200620072008200920102011Évolution
Majoration de traitement 672.233.191 756.799.289 743.655.025 684.354.942 682.384.583 745.495.613 10,90%
Indexation de traitement 87.336.601 5.648.710 5.601.010 53.698.493 66.846.748 6.125.314 -92,99%
Prime spécifique d'installation 10.417.853 15.885.242 14.556.666 10.572.795 10.450.034 9.999.177 -4,02%
Indemnité d'éloignement 14.190.181 0 0 0 0 19.600.772 38,13%
Indemnité logement outre-mer 0 0 0 0 0 613.170
IPSI 22.122.573 20.228.459 22.405.664 22.691.018 14.212.757 20.811.113 -5,93%
Total 806.300.399 798.561.700 786.218.365 771.317.248 773.894.122 802.645.159 -0,45%
Source : DPT outre-mer 2008-2013.

Un certain nombre de constantes apparaissent : par exemple, le montant des majorations de traitement est en augmentation importante en 6 ans avec un taux d'appréciation de +10,9%, cette croissance contrebalance la décrue importante sur la même période de l'indexation de traitement qui en raison du gel du point d'indice a fortement ralenti en 2011. Par ailleurs, PSI et IPSI semblent baisser de 4,02 et 5,93%. En réalité cette évolution est en grande partie la résultante d'une montée en puissance des compléments de rémunération dans les COM au sein de la même enveloppe budgétaire transversale, entre 2006 et 2011 en effet, les compléments de rémunération dans les COM se sont appréciés de près de 121 millions d'euros, en passant de 319 millions d'euros à près de 440 millions d'euros.

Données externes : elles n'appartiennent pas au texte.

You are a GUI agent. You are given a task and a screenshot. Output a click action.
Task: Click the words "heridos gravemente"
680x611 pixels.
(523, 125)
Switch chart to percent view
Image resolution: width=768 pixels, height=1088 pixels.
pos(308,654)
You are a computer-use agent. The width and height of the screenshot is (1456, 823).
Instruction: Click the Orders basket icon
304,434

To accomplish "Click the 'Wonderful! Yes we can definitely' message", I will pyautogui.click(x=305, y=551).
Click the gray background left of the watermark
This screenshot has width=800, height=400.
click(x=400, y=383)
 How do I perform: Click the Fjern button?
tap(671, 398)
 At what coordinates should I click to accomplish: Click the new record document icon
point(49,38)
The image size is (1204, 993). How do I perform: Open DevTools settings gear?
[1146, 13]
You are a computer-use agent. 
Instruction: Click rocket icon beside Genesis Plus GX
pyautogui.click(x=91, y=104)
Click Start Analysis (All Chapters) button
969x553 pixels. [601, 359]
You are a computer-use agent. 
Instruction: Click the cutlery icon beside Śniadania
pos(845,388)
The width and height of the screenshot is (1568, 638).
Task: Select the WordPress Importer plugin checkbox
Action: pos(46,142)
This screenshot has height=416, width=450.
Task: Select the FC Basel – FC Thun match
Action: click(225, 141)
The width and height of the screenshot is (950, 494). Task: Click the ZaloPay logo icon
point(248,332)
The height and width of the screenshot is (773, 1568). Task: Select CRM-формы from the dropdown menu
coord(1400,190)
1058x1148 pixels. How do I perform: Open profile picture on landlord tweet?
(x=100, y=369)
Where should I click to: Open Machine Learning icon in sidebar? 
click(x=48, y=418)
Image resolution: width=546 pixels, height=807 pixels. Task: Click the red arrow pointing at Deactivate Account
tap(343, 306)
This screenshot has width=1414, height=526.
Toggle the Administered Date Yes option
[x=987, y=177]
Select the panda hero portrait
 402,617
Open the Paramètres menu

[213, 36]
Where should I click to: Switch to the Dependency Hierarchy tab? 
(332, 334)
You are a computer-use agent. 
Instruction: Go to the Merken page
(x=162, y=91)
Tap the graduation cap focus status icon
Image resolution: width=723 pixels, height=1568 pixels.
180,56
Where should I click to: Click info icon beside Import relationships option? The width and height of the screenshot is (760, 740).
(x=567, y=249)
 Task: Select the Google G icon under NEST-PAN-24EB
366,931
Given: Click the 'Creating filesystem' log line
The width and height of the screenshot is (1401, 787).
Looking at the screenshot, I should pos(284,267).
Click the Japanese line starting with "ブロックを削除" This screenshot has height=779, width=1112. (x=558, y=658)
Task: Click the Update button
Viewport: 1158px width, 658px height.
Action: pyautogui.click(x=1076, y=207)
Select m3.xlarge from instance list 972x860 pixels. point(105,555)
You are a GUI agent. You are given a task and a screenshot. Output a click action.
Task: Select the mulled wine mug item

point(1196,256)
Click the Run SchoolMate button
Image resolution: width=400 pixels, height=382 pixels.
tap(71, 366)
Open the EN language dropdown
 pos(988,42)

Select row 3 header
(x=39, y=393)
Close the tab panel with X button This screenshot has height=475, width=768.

Cela représente donc une croissance de près de 38%.

Dans ces conditions, l'action pionnière du gouvernement s'agissant de l'IPSI est tout à fait méritoire. Elle nécessiterait cependant de se voir prolongée par une réflexion d'ensemble sur les autres compléments de rémunération délivrés aux fonctionnaires d'État en poste dans les DOM et de se voir élargie aux COM. Plus que jamais il faut entrer en matière indemnitaire dans une logique de modulation et oser la désindexation.

[1] Le total de l'IPSI est évalué pour l'ensemble des DOM et des COM à 26,4 millions d'euros, contre 21,4 en 2010 et 23,4 en 2009, ce qui montre que c'est le segment COM qui est le plus dynamique (donc hors Guyane). À comparer en effet aux chiffres donnés sur le champ DOM de 20,8 en 2011, 14,2 en 2010 et 22,7 en 2009.

[2] Il n'existe pas de chiffres plus actuels dans les documents budgétaires annexés au PLF.